■ Belge ■
<<<<

Derken ortaya soyu Drakula’ya kadar uzanan “güzel ısıran adamlar” fikri atıldı. Ve çok satmaya başladı tabii.
Bu sefer romantizmin doruğu yakalanmış, Kadın – Erkek ilişkisini gizemi tekrar yaratılmıştı. Yılların yıpratamadığı ve laneti üzerlerinde taşımaktan ezilmeyen bilakis yalnızlığı seçerek aslında kadere bu şekilde meydan okuyabilen güçlü erkeklerdi bunlar. İçlerindeki hayvanla mücadele edip gerekirse taptıkları kadın uğruna kendi kendilerini yok etmeyi seçebilecek kadar asalet yüklendi onların da boynuna. Sevdiklerini canı pahasına koruyacak, düşmanlarına hiç acımayacak, aşk uğruna kendi özüyle mücadele edebilecek kadar güçlü ve aşık olabilecek, hiç ölmeyecek ve üstelik sabaha kadar uyanık kalabilecek :)) hepsinin üstüne de birkaç sivri dişin dışında oldukça yakışıklı erkeklerdi bunlar.
Gün onların günüydü. Kadınların pek çoğu istediğini bulmuştu nihayet.
Reytingi yüksek dizilerin, yok satan kitapların güzel ısıran adamları yerleşti günümüz kadınının yüreğine.
Ve pek çoğunun düşünde aynı cümle: Lütfen ısır beni…
Çocukluğuma giderek başladım işe tabii ki :) Ne tuhaftır ki çocukluk yıllarımda "Erkek" dendiği zaman ilk aklıma gelen erkek Vincent oluyordu
Kadınların erkeklere dair tüm bilinmeyenleri çözdükten sonra “Aaa bu kadar mıydı macera?” diye şaşırıp hayatın anlamı bu olmamalıydı diye dövündükleri günlerin başlarındaydı sanırım ekranlarda boy göstermeye başladı benim yakışıklı Vincent’im.
Güzel ve Çirkin ile birlikte karanlıkta bütün kediler gridir edebiyatı ivme kazanmaya başlamıştı ( aslında Quasimodo bu anlamda ilk altı beslenen çirkin olsa bile kadınların çoğu “Yok be güzelim, çirkinin de bir katlanılabiliri vardır” dercesine pek de üstüne oynamamışlardır )
Vincent ve benzeri adamların sosyal statüye zarar verecek düzeydeki yalnızlıklarından bunalan kadınlar için daha sosyal erkekler ihtiyaç haline gelmeye başladı bu dönemden hemen sonra.

>>>>

■ Verilen Bilgiler ■
<<<<

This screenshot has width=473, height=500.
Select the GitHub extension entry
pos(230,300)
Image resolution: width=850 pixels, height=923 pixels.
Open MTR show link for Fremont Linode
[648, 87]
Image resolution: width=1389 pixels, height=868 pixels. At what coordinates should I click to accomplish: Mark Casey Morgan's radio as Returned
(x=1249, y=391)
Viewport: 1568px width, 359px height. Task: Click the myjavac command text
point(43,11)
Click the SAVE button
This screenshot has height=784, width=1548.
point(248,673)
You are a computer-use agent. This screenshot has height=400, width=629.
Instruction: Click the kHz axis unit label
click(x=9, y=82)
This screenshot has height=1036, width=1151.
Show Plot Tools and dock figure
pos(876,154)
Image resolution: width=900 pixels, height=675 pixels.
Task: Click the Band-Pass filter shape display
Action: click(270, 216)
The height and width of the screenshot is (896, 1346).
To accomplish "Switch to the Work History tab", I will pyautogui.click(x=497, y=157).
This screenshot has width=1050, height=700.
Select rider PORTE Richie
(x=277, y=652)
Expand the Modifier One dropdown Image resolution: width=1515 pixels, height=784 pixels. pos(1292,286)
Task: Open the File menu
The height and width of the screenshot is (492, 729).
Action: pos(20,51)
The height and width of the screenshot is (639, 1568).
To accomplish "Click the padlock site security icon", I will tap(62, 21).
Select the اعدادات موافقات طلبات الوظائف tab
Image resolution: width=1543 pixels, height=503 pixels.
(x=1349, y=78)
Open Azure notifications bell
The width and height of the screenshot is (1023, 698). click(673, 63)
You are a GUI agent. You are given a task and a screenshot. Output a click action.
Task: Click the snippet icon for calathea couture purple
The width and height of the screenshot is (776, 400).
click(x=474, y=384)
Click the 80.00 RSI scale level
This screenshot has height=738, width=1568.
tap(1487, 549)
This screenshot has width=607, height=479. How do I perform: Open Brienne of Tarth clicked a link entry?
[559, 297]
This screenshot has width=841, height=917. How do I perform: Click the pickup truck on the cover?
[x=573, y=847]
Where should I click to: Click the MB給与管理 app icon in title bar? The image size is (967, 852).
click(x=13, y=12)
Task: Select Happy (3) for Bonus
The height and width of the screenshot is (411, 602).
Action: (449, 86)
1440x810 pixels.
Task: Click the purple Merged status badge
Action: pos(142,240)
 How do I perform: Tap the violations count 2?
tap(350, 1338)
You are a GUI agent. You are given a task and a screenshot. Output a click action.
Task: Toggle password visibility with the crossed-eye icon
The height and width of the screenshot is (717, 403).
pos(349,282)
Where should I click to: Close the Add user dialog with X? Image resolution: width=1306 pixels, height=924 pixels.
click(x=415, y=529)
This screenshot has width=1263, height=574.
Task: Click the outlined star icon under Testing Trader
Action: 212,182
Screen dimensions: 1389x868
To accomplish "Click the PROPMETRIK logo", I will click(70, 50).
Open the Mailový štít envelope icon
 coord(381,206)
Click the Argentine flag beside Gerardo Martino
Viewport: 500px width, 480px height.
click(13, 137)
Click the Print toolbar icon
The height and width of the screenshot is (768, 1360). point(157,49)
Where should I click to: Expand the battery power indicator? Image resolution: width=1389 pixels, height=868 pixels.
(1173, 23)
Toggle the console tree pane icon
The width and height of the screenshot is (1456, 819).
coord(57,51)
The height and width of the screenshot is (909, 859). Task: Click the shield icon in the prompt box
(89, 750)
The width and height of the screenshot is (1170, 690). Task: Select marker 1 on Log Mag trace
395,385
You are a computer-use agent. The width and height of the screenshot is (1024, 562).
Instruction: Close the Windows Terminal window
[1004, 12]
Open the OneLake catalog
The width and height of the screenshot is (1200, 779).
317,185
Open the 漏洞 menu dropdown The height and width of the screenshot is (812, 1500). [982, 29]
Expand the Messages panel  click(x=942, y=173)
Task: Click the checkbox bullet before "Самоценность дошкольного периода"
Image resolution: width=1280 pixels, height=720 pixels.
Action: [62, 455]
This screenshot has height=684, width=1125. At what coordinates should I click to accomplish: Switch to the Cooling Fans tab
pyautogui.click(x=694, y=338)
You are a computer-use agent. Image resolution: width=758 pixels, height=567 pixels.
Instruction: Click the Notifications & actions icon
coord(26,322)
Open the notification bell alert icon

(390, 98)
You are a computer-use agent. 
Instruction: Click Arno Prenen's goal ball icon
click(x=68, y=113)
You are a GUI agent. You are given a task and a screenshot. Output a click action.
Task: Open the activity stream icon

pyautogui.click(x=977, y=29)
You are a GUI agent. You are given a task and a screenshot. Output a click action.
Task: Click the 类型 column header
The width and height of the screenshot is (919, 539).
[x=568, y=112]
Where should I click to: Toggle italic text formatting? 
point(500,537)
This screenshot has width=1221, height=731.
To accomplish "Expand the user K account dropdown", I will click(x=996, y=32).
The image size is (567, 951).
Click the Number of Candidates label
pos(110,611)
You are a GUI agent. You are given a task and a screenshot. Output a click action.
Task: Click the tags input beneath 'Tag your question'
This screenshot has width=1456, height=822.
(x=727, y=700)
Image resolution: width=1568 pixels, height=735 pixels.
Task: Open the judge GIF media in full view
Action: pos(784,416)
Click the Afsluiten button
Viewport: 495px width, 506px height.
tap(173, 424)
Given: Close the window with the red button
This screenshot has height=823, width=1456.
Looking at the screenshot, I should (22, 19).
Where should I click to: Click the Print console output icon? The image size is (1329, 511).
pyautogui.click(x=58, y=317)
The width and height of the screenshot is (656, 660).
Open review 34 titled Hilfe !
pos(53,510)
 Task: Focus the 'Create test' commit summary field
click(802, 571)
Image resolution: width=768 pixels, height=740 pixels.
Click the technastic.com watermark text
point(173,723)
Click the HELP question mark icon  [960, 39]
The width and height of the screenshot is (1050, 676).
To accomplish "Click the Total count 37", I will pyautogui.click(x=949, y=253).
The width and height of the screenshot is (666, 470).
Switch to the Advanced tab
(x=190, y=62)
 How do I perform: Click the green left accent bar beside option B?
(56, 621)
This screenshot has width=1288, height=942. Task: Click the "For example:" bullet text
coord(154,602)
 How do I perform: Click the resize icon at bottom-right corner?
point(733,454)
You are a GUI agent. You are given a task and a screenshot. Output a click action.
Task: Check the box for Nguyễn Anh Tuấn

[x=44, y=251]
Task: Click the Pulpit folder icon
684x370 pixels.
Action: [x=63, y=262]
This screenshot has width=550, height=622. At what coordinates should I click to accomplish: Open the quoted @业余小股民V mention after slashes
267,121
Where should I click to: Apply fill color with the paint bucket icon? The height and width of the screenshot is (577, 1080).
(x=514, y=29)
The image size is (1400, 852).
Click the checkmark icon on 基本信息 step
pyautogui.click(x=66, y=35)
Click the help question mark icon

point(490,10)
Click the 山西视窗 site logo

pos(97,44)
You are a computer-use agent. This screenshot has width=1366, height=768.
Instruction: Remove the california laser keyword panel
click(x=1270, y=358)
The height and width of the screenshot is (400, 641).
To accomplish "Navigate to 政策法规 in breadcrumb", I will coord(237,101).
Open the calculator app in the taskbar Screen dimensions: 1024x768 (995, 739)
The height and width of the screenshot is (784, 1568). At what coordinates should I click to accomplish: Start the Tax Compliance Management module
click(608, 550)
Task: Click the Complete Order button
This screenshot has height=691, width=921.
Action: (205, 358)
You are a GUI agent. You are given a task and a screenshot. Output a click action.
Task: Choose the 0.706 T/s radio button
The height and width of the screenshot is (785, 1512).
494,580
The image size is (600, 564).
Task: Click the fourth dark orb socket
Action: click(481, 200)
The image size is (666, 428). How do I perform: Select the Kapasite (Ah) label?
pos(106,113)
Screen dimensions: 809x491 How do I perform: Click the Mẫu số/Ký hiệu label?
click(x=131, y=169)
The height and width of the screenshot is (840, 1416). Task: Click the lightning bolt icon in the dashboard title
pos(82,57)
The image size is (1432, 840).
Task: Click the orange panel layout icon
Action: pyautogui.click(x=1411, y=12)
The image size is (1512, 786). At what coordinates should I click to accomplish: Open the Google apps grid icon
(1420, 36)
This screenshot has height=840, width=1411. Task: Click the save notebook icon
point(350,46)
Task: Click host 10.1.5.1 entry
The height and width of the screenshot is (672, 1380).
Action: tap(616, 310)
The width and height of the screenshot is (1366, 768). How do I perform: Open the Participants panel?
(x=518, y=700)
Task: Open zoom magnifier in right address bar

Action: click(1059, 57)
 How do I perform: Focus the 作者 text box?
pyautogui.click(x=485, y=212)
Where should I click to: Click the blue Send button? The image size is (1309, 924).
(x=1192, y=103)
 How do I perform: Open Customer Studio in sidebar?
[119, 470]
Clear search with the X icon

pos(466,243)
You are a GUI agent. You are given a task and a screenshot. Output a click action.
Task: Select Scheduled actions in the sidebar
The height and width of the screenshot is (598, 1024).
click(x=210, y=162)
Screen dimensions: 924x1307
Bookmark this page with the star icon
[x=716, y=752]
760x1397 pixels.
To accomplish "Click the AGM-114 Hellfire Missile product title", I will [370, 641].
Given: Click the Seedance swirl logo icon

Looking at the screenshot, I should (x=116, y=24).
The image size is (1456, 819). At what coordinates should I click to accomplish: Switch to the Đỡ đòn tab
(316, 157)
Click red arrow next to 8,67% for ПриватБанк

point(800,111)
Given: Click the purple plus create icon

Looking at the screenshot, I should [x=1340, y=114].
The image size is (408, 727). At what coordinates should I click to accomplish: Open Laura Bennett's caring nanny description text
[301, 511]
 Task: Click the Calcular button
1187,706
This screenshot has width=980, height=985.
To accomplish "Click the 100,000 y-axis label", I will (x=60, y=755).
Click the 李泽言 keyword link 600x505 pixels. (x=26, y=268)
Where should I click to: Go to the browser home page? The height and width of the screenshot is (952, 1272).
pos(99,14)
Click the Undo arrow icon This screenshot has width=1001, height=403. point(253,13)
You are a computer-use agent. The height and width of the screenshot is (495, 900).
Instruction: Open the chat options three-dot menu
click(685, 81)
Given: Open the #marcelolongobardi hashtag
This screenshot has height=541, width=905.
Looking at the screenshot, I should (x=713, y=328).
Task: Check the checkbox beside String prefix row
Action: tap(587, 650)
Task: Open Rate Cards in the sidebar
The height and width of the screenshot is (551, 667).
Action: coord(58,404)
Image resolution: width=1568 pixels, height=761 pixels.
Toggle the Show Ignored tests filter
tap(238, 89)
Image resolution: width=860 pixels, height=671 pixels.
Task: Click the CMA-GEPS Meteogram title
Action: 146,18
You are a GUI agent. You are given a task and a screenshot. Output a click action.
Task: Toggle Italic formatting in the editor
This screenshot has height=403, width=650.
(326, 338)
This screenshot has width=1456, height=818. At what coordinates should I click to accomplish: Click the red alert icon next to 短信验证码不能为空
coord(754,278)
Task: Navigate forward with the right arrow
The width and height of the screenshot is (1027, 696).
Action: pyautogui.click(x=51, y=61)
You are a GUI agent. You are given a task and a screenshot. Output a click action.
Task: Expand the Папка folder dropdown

>>>>

■ Çalışma Yönergeleri ■
1. Şu ifadelerin belgeyle uyuşup uyuşmadığını evet ya da hayır diye yanıtlayın ve her yanıtın yanına belgeden kararı veren sözleri aynen alıntılayın. (a) Çocukluk yıllarında "Erkek" denince akla ilk gelen erkek Vincent'tı. (b) "Güzel ısıran adamlar" fikri pek satmadı. (c) Bu erkekler sabaha kadar uyanık kalamaz.
2. Belgede içinde "Gün onların günüydü." sözleri geçen yerle açılıp "benim yakışıklı Vincent’im." ile kapanan bölümü, hiçbir şeyini değiştirmeden yazıya geçirin.

■ Sorun Çözümleri ■
1.
(a) Evet: “çocukluk yıllarımda "Erkek" dendiği zaman ilk aklıma gelen erkek Vincent oluyordu”
(b) Hayır: “Ve çok satmaya başladı tabii.”
(c) Hayır: “sabaha kadar uyanık kalabilecek”

2.
Gün onların günüydü. Kadınların pek çoğu istediğini bulmuştu nihayet.
Reytingi yüksek dizilerin, yok satan kitapların güzel ısıran adamları yerleşti günümüz kadınının yüreğine.
Ve pek çoğunun düşünde aynı cümle: Lütfen ısır beni…
Çocukluğuma giderek başladım işe tabii ki :) Ne tuhaftır ki çocukluk yıllarımda "Erkek" dendiği zaman ilk aklıma gelen erkek Vincent oluyordu
Kadınların erkeklere dair tüm bilinmeyenleri çözdükten sonra “Aaa bu kadar mıydı macera?” diye şaşırıp hayatın anlamı bu olmamalıydı diye dövündükleri günlerin başlarındaydı sanırım ekranlarda boy göstermeye başladı benim yakışıklı Vincent’im.